BEGIN TEXT EXCERPT
Tuesday, January 1, 2013

Revolution

Just finished reading Revolution by Jennifer Donnelly.  This book was given to me for Christmas by a student in my first period class. A student who has uncanny similarities to myself. She wrote a sweet message to me in the front.

I would've read the book simply because a student gave it to me. I mean, if they have taken the time to select a book for me, the least I can do is read it. I'm usually leery about reading books people buy for me, unless it's something specific I have requested, so I was a bit leery going into this as well. I am so glad I read it though, as this is one of the best young adult books I have ever read.

This book starts out in modern day Brooklyn, and our heroine is Andi. Andi is damaged. She goes to a swanky school, but hangs out with the wrong crowd. She's isolated everyone around her because she doesn't feel like she deserves to live. Why?  Because two years before, her brother, Truman, was killed, and Andi feels responsible for his death.
END TEXT EXCERPT
BEGIN GIVEN ENTRIES
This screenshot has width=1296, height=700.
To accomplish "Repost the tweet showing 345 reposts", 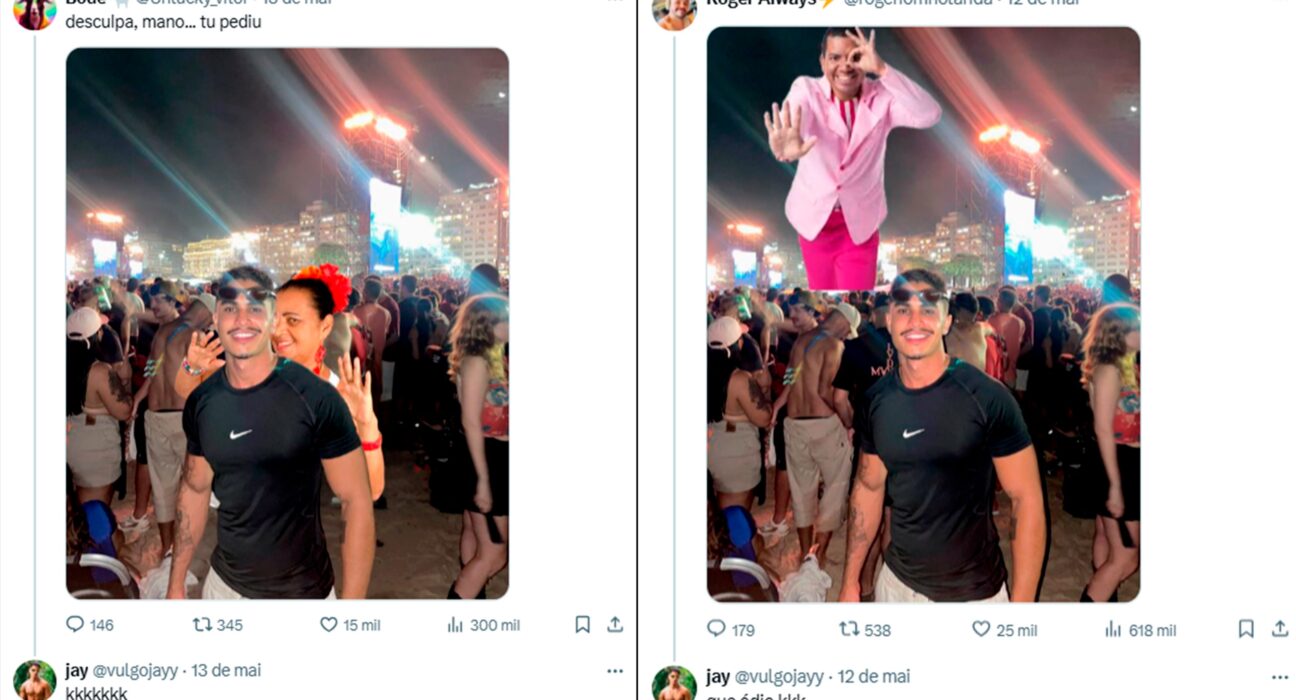I will [x=203, y=625].
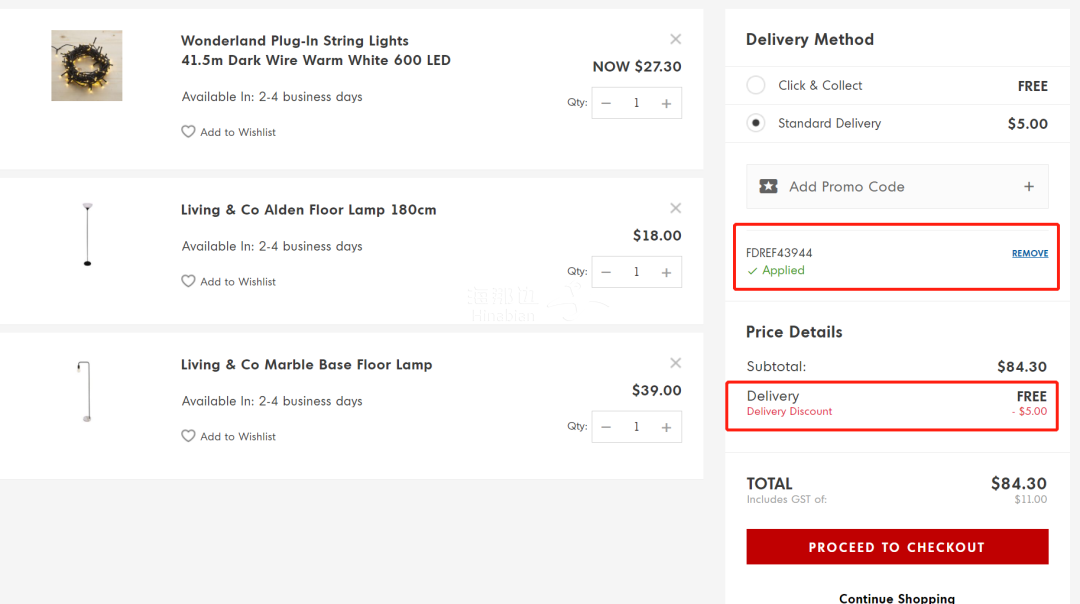Click the promo code ticket star icon
Image resolution: width=1080 pixels, height=604 pixels.
click(x=768, y=187)
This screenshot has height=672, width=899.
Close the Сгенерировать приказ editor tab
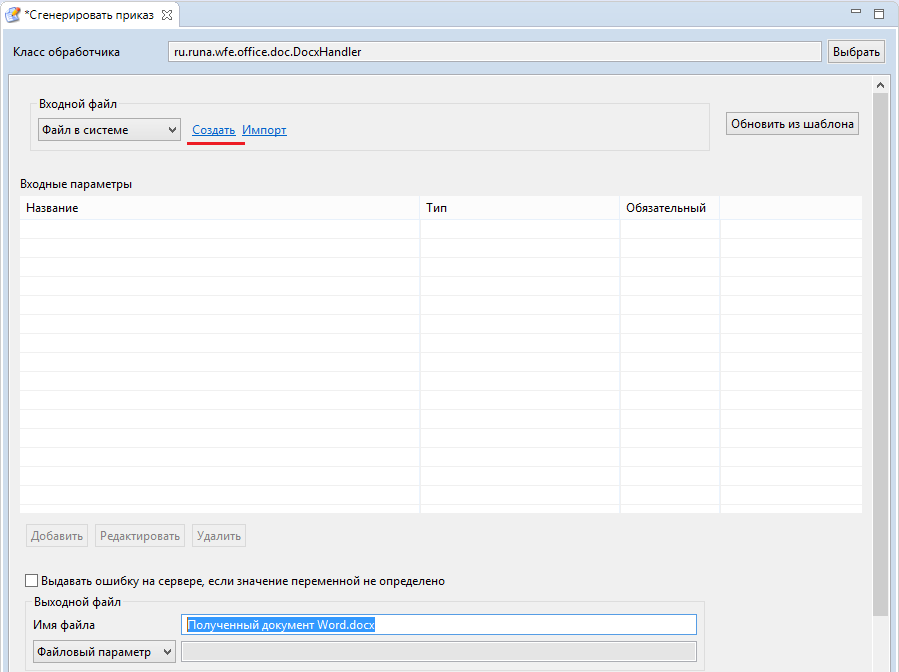167,15
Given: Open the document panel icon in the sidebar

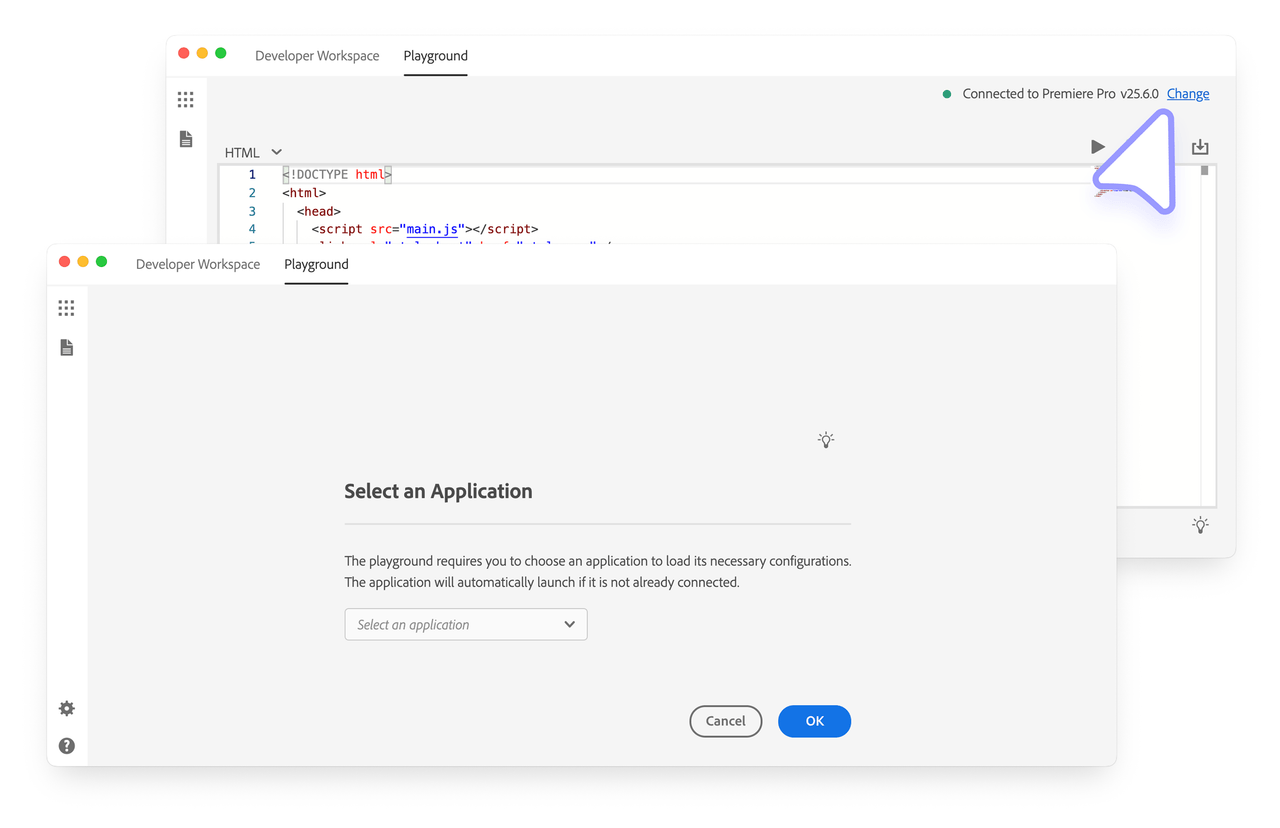Looking at the screenshot, I should (66, 347).
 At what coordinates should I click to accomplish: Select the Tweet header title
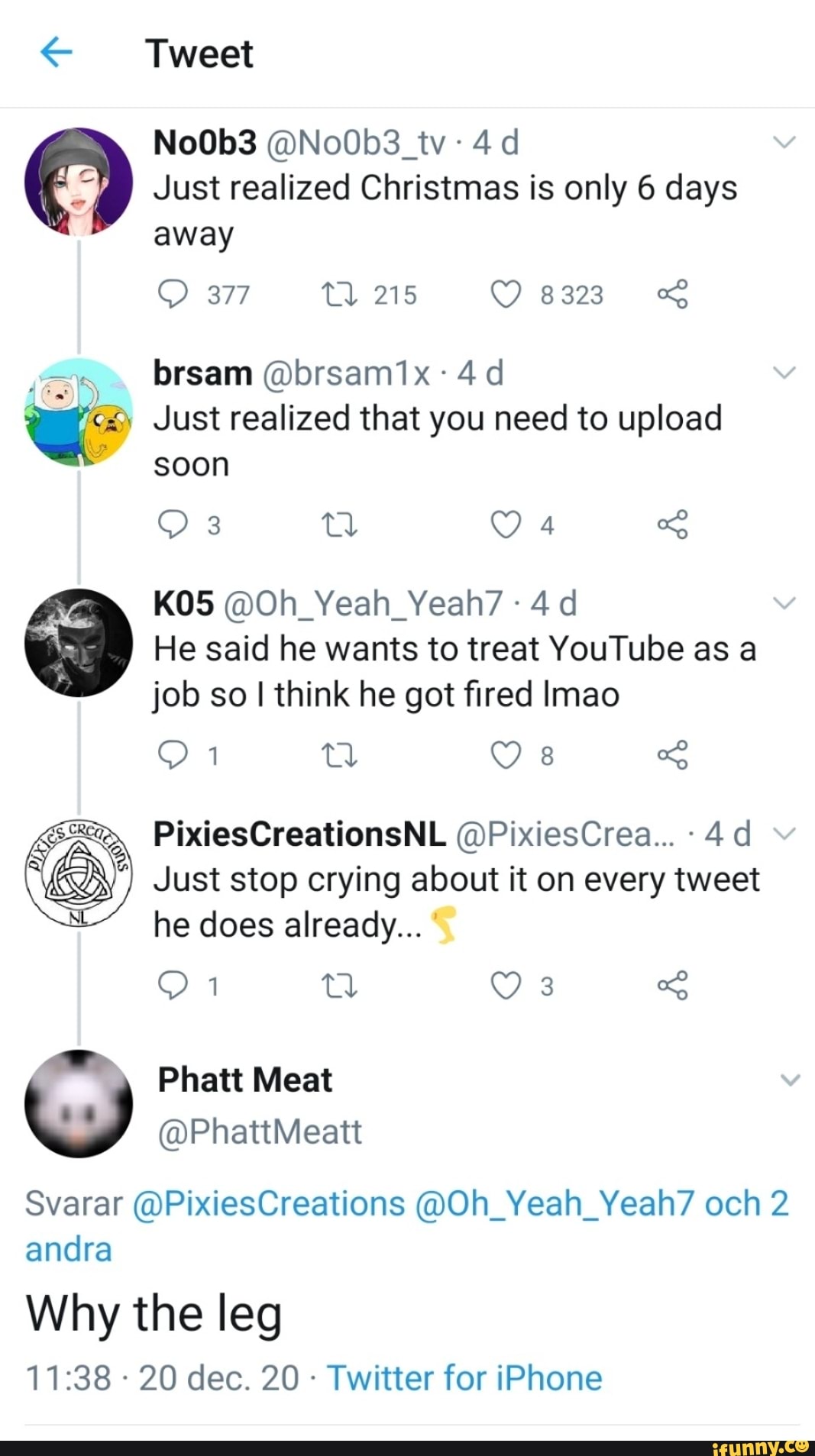201,53
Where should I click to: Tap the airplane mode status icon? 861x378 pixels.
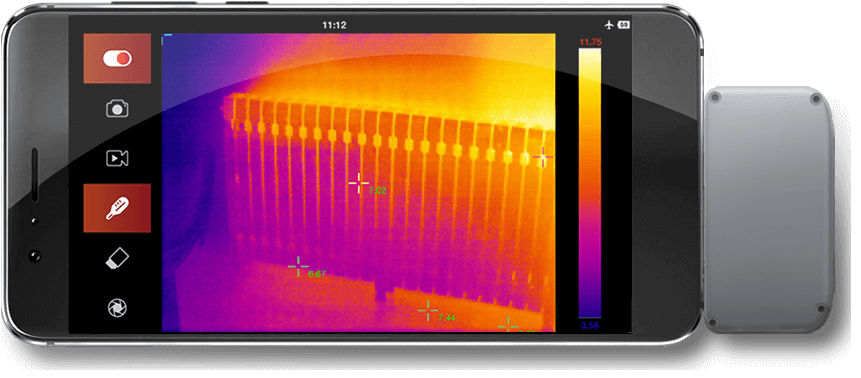(608, 25)

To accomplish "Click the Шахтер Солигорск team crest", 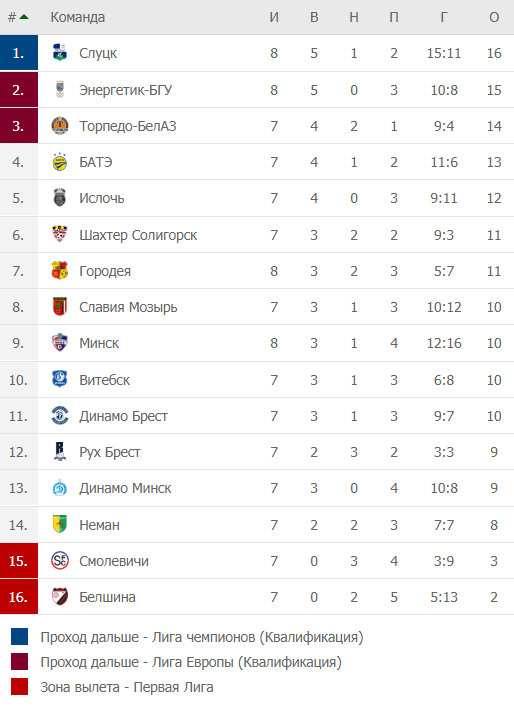I will click(59, 234).
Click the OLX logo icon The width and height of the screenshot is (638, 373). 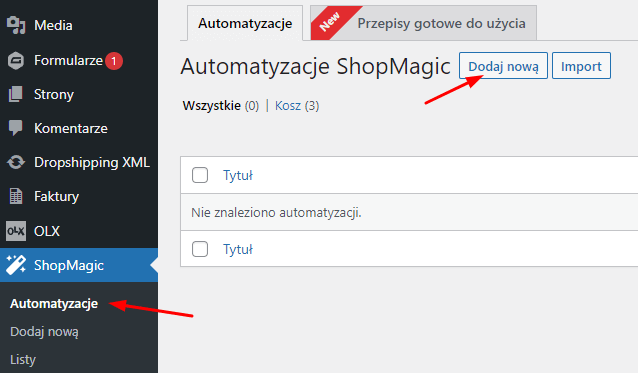(16, 231)

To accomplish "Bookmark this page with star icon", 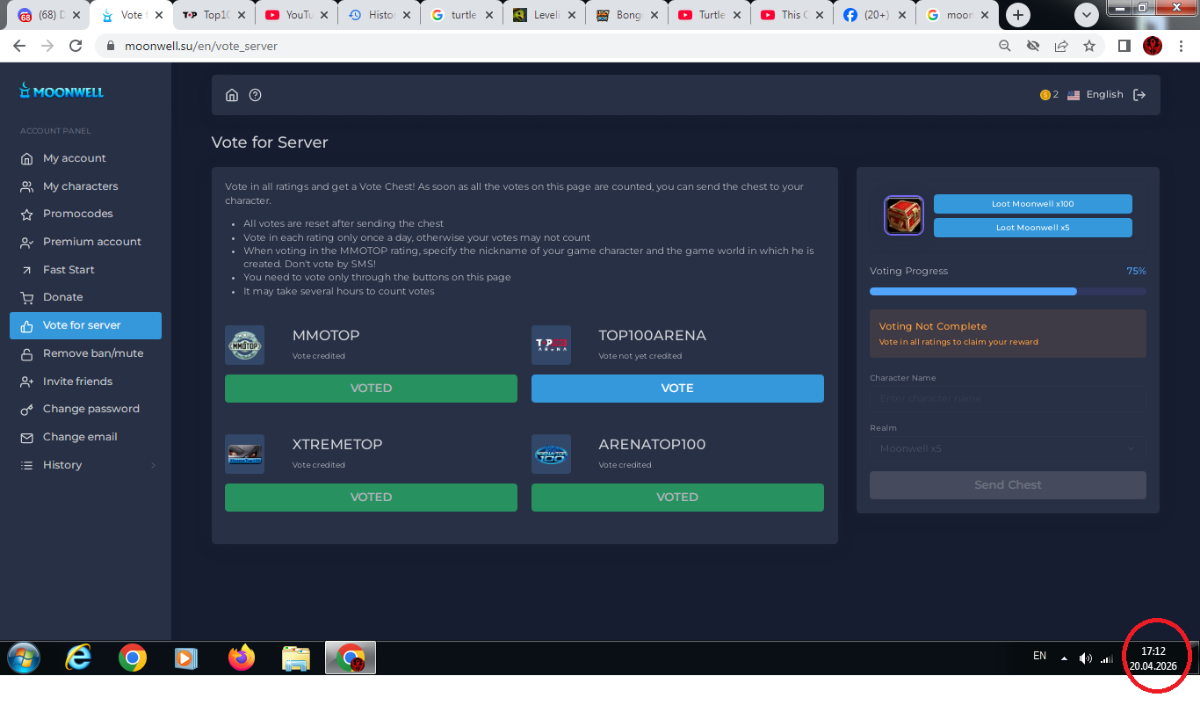I will pyautogui.click(x=1089, y=46).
END GIVEN ENTRIES
> _TASK GOAL_: Retype the entire blog post about the novel Revolution word for word, keeping every character and line break unchanged. None of the lines are needed for this work.

> _RESPONSE_:
Tuesday, January 1, 2013

Revolution

Just finished reading Revolution by Jennifer Donnelly.  This book was given to me for Christmas by a student in my first period class. A student who has uncanny similarities to myself. She wrote a sweet message to me in the front.

I would've read the book simply because a student gave it to me. I mean, if they have taken the time to select a book for me, the least I can do is read it. I'm usually leery about reading books people buy for me, unless it's something specific I have requested, so I was a bit leery going into this as well. I am so glad I read it though, as this is one of the best young adult books I have ever read.

This book starts out in modern day Brooklyn, and our heroine is Andi. Andi is damaged. She goes to a swanky school, but hangs out with the wrong crowd. She's isolated everyone around her because she doesn't feel like she deserves to live. Why?  Because two years before, her brother, Truman, was killed, and Andi feels responsible for his death.